As previously disclosed, an entity controlled by 3G Capital, Blue Acquisition Sub, Inc., commenced
a tender offer on September 16, 2010 for all of the outstanding shares of common stock of the
Company at a price of $24.00 per share in cash, net to the seller in cash without interest. The
tender offer is being made pursuant to an Offer to Purchase and a related letter of transmittal,
each dated September 16, 2010, and a merger agreement entered into on September 2, 2010 between the
Company and certain entities controlled by 3G Capital.
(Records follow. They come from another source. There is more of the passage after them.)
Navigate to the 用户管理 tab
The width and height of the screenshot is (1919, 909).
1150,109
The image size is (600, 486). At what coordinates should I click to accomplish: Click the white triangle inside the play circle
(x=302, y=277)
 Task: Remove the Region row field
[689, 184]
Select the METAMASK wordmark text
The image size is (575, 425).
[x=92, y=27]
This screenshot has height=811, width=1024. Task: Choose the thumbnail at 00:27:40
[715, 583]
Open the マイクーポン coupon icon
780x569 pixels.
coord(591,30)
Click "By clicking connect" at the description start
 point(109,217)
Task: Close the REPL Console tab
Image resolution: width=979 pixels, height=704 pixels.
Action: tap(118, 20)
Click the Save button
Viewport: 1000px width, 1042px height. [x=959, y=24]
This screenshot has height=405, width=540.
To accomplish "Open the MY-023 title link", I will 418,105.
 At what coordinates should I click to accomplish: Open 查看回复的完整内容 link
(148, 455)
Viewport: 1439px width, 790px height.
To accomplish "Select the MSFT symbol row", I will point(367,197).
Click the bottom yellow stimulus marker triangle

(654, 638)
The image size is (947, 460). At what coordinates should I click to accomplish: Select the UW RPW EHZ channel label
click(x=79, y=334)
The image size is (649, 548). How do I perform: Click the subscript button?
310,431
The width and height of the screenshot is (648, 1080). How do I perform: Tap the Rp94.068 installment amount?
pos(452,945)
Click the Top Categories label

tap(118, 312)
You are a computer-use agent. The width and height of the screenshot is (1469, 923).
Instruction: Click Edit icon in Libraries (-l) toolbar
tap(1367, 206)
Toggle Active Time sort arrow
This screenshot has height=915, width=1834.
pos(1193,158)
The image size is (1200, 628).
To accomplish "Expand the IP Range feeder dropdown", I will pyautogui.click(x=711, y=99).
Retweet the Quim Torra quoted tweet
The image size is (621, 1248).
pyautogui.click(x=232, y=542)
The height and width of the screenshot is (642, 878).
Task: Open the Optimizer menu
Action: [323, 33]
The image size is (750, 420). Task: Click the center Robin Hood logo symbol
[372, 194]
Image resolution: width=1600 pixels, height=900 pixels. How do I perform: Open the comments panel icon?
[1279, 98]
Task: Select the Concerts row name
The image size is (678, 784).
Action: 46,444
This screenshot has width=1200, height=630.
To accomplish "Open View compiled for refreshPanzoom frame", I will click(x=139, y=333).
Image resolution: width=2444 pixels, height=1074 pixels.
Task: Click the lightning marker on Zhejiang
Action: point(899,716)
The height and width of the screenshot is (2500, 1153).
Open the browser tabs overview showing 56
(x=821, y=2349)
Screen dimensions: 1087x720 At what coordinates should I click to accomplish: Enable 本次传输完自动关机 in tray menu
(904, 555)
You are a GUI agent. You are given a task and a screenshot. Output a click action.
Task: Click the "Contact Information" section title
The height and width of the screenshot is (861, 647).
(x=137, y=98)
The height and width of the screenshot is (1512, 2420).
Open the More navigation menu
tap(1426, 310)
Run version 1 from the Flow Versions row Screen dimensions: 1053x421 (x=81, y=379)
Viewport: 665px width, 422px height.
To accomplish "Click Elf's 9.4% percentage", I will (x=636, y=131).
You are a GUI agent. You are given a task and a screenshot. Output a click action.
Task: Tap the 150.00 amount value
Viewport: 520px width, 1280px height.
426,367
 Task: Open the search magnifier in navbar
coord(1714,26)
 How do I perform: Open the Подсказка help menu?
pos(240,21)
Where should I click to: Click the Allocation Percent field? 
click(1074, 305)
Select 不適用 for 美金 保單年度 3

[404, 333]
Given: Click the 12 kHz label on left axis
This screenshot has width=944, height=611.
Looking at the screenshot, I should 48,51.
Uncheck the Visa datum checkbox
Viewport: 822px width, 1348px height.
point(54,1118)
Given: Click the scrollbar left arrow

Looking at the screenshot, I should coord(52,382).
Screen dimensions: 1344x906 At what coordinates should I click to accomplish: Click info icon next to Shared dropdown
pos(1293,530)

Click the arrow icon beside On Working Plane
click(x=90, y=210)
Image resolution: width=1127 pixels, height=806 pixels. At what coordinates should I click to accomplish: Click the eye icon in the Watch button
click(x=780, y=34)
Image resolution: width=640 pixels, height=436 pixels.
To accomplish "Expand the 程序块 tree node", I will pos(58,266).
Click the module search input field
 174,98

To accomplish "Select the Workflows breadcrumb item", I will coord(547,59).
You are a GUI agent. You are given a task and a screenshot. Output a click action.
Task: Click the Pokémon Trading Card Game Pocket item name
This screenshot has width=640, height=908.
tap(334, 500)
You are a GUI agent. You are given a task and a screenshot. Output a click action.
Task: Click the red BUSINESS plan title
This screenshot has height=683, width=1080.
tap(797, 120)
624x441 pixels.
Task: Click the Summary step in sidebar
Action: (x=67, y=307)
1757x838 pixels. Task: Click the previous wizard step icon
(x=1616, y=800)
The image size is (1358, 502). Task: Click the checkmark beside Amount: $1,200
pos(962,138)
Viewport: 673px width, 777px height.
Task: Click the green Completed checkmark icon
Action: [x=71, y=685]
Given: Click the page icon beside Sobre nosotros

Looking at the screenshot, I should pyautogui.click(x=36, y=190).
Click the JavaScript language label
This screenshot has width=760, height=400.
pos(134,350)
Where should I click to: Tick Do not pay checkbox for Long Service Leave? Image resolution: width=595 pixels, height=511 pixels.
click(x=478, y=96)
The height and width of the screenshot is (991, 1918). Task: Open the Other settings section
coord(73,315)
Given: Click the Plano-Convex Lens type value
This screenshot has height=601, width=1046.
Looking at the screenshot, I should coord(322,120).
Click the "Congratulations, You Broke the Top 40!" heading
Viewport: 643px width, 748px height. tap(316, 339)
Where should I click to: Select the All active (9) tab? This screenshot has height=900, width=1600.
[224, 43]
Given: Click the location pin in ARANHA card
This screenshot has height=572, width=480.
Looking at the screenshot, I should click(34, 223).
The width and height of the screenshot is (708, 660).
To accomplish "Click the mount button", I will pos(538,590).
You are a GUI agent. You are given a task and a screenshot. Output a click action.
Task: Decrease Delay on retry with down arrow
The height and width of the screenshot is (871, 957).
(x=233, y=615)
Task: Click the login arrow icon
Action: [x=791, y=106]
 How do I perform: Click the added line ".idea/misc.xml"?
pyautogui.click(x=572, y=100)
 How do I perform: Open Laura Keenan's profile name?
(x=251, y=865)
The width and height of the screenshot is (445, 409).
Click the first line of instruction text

Pursuant to the merger agreement, after
completion of the tender offer and the satisfaction or waiver of all conditions, the Company will
merge with Blue Acquisition Sub, Inc. and all outstanding shares of the Companys common stock,
other than shares held by Blue Acquisition Holding Corporation, Blue Acquisition Sub, Inc. or the
Company or shares held by the Companys stockholders who have and validly exercise appraisal rights
under Delaware law, will be canceled and converted into the right to receive cash equal to the
$24.00 offer price per share. In certain cases, the parties have agreed to proceed with a one-step
merger transaction if the tender offer is not completed.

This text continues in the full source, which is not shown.